— start —

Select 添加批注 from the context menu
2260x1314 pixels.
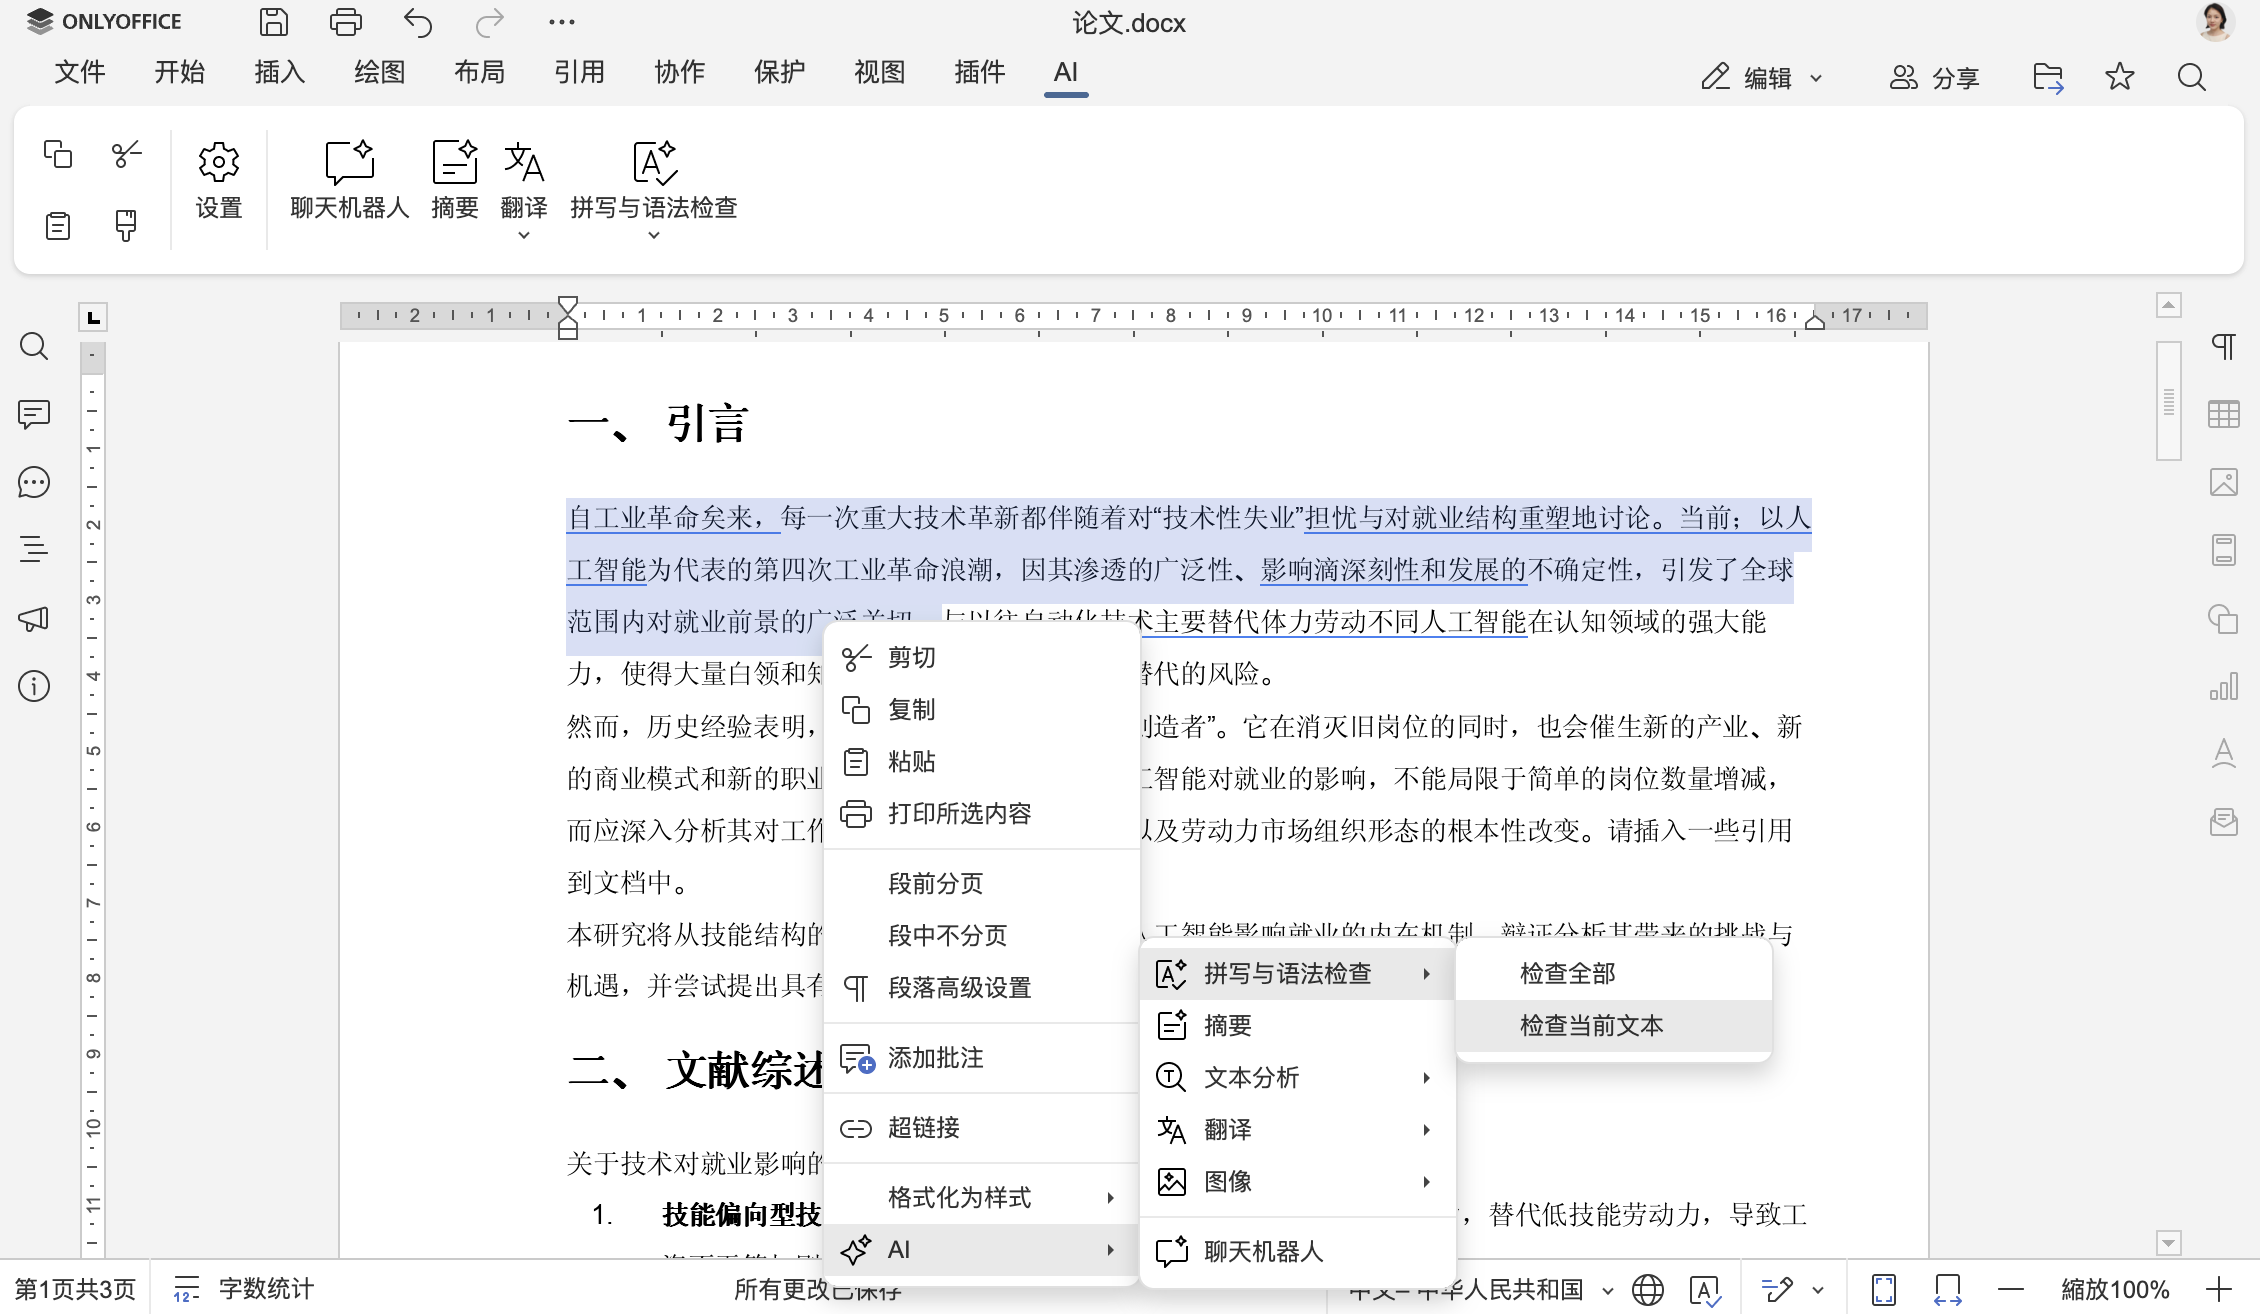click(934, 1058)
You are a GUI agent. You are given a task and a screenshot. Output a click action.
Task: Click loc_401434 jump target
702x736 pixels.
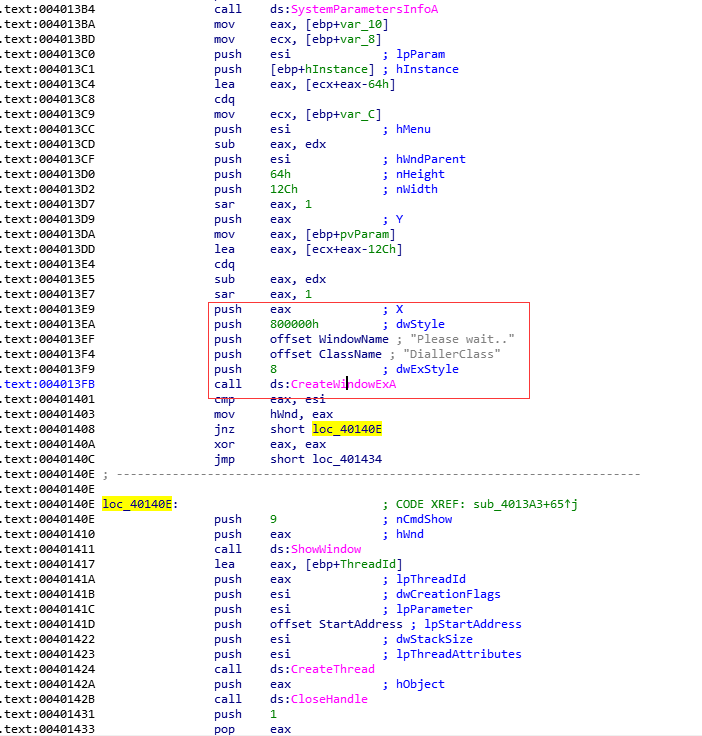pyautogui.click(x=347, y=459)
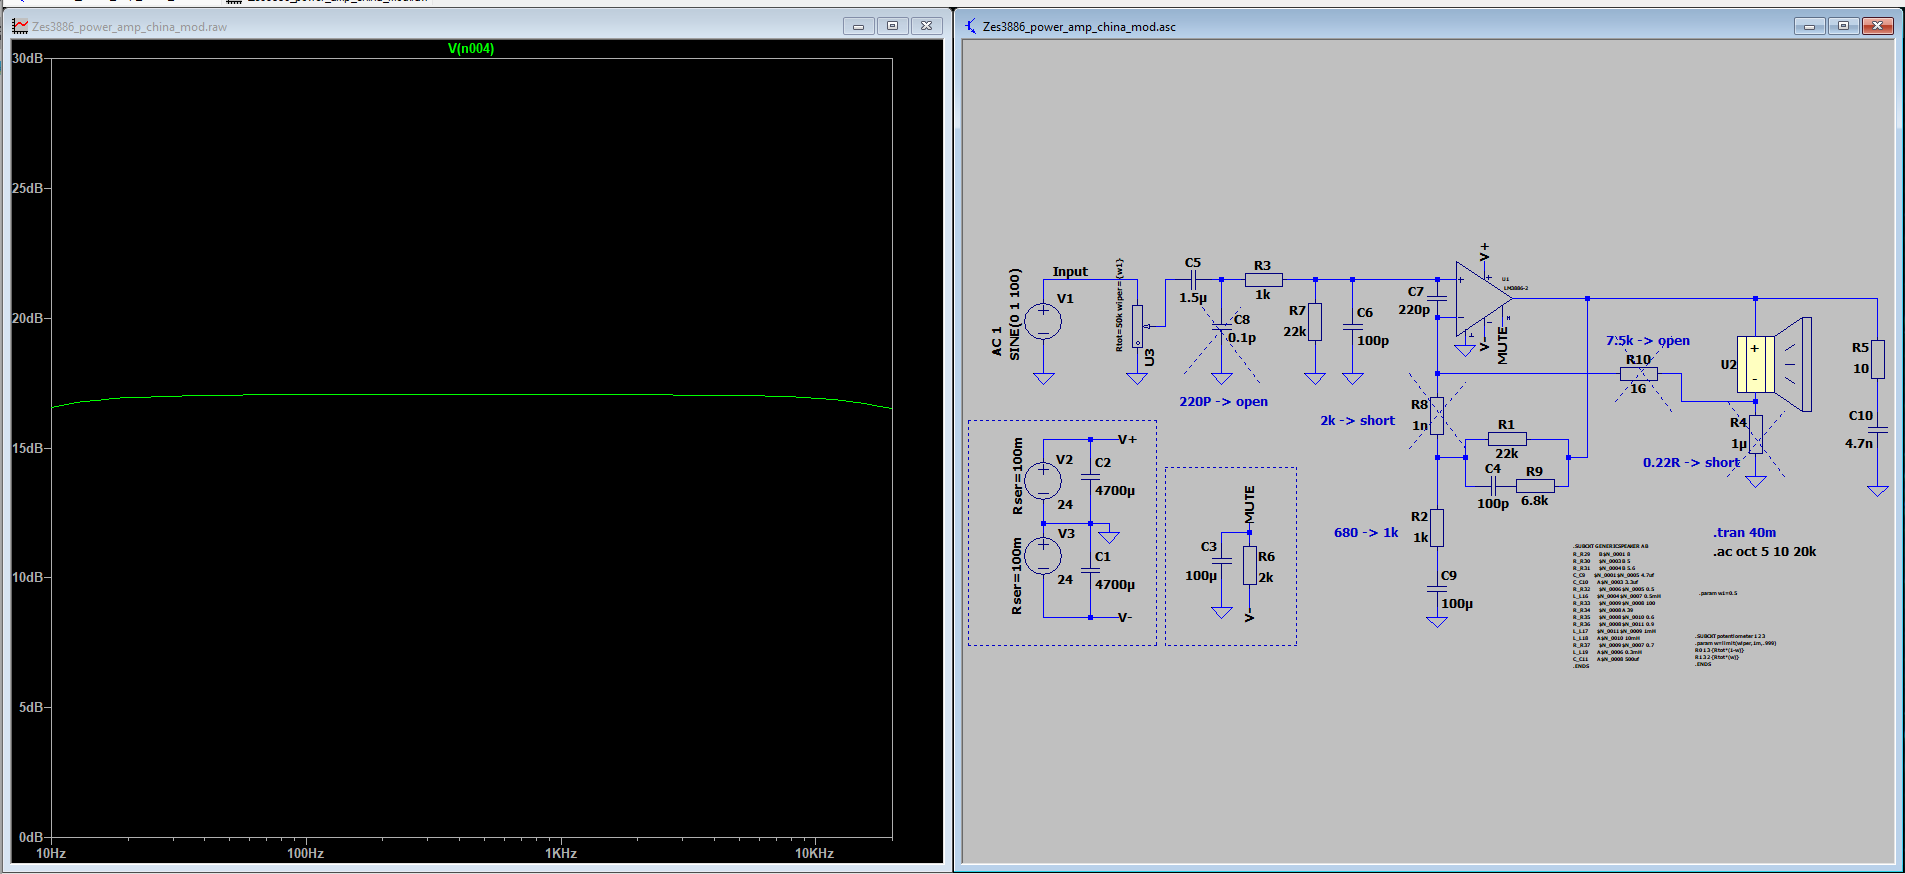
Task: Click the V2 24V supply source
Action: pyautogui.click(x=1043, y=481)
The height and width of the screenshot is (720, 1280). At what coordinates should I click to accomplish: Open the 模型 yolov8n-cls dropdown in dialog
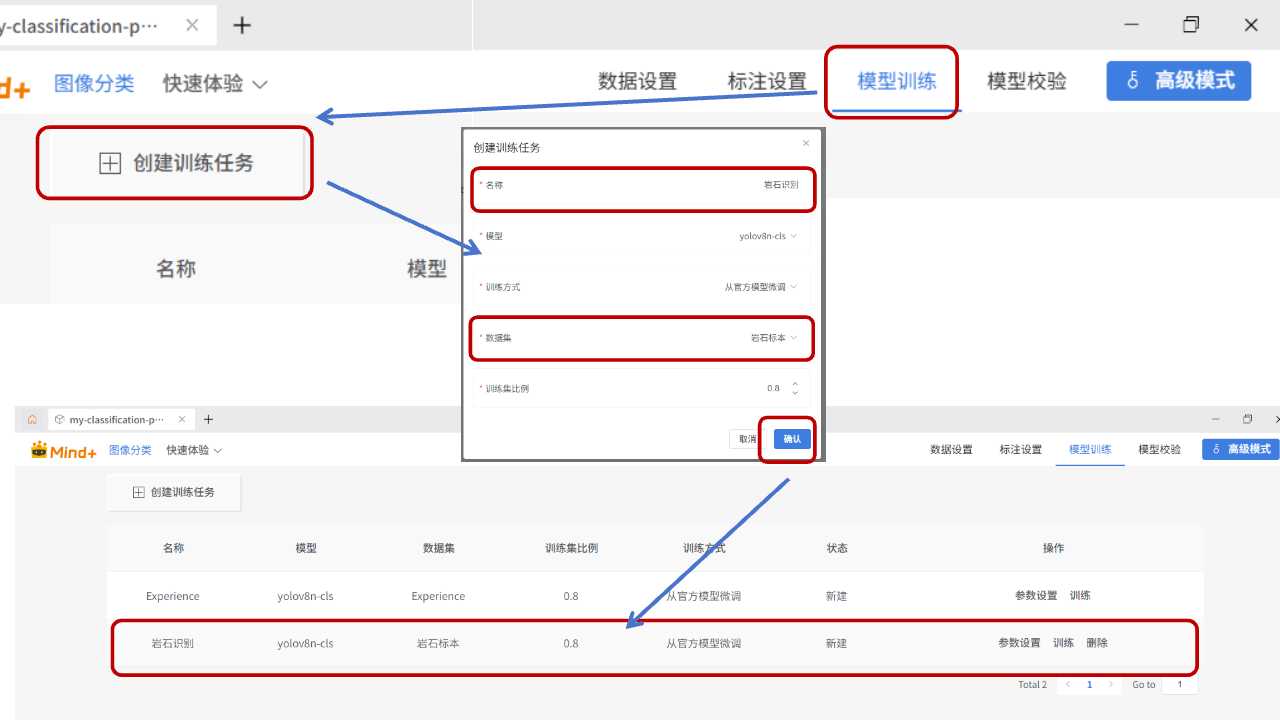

— end —

● Your goal: Can you retype every line above exactly, leaving out the pictures?

● Complete answer:
Select 添加批注 from the context menu
2260x1314 pixels.
click(934, 1058)
You are a GUI agent. You are given a task and a screenshot. Output a click action.
Task: Click loc_401434 jump target
702x736 pixels.
pyautogui.click(x=347, y=459)
Task: Click the V2 24V supply source
Action: pyautogui.click(x=1043, y=481)
The height and width of the screenshot is (720, 1280). At what coordinates should I click to accomplish: Open the 模型 yolov8n-cls dropdown in dialog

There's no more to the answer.